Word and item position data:
>> Start
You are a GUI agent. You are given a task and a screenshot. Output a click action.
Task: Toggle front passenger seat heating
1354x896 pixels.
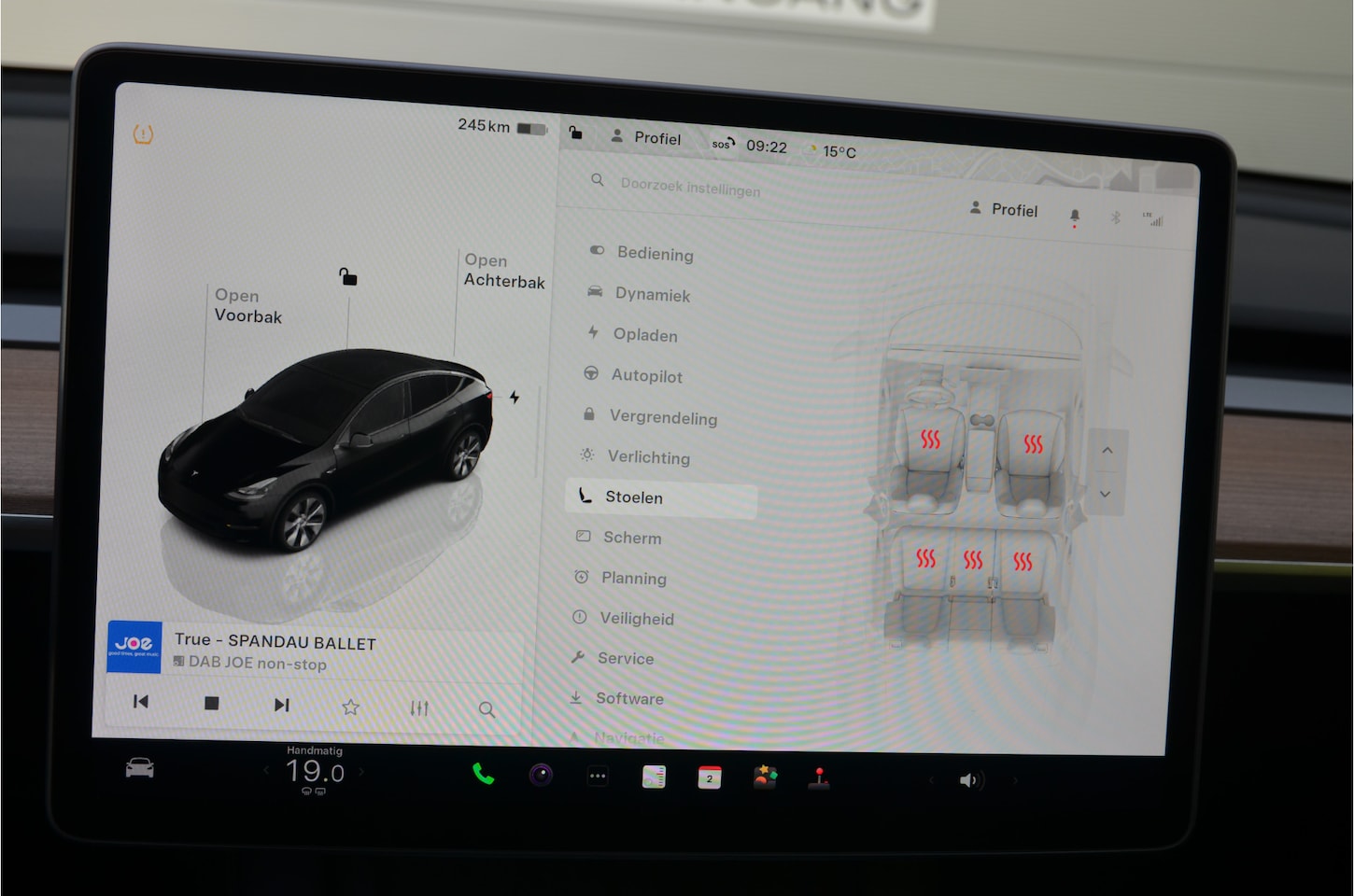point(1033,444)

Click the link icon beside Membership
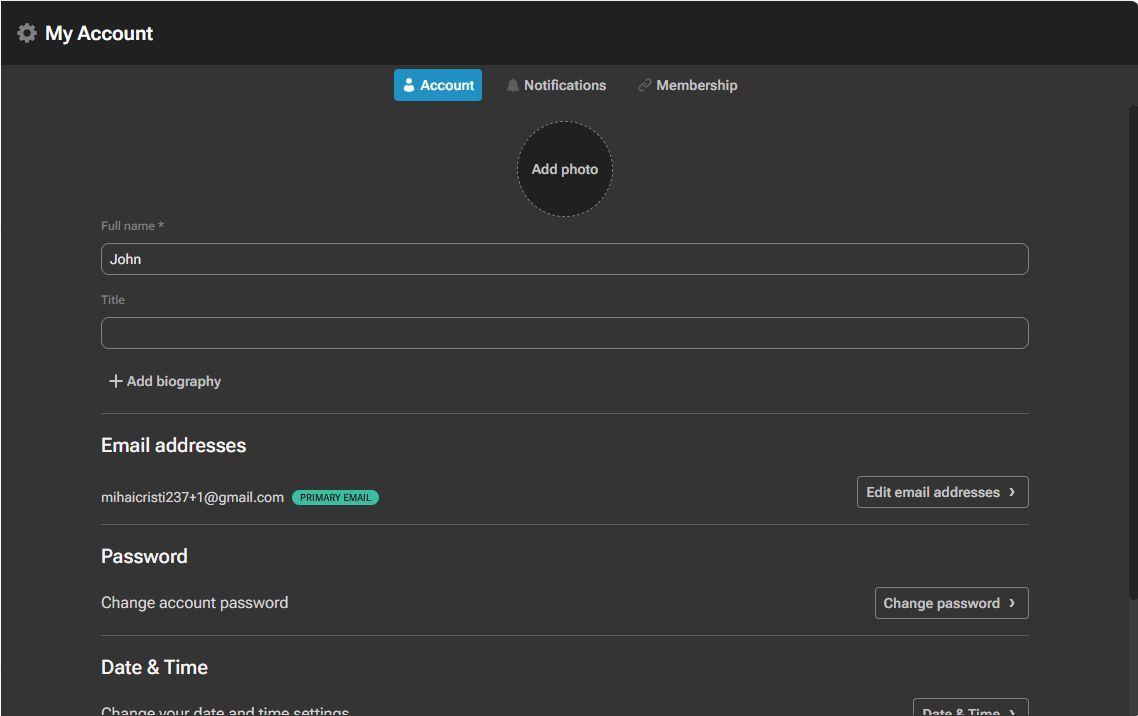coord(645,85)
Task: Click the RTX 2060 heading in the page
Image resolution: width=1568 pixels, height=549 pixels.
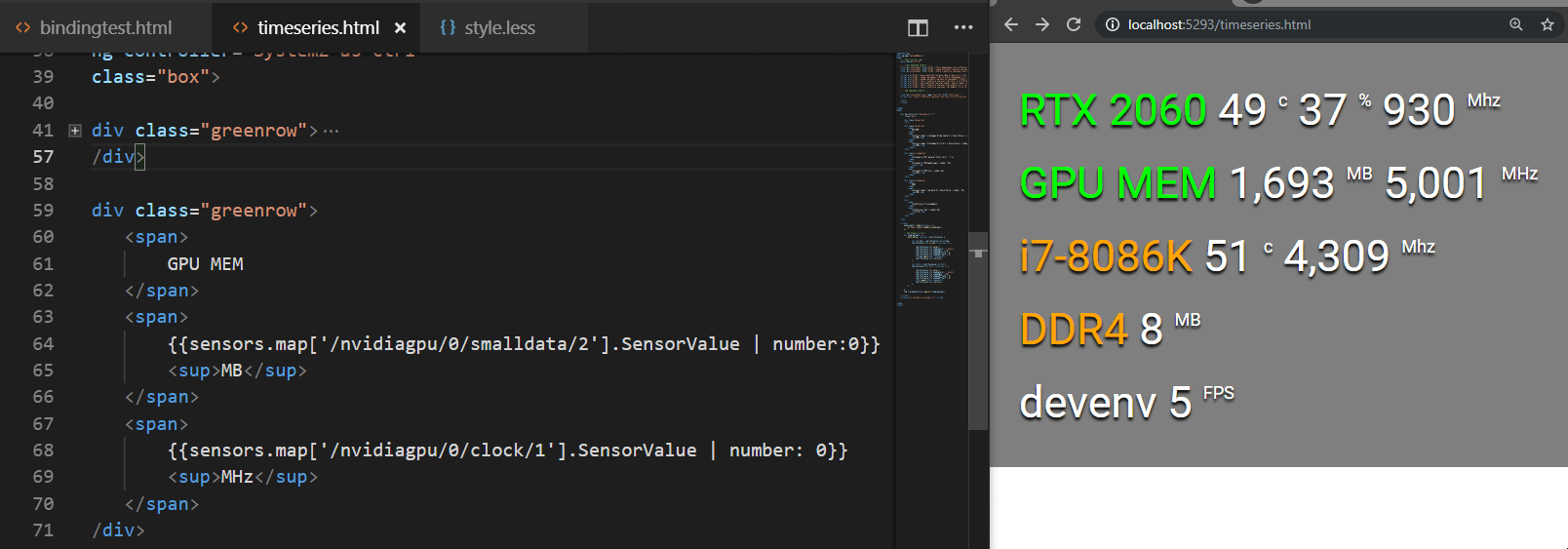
>> End
▶ **AIM**
Quote every line above word for word, leaving out the pictures.

▶ **ANSWER FOR THIS EXERCISE**
You are a GUI agent. You are given a task and a screenshot. Output a click action.
Task: Toggle front passenger seat heating
1354x896 pixels.
point(1033,444)

Click the link icon beside Membership
coord(645,85)
Task: Click the RTX 2060 heading in the page
Image resolution: width=1568 pixels, height=549 pixels.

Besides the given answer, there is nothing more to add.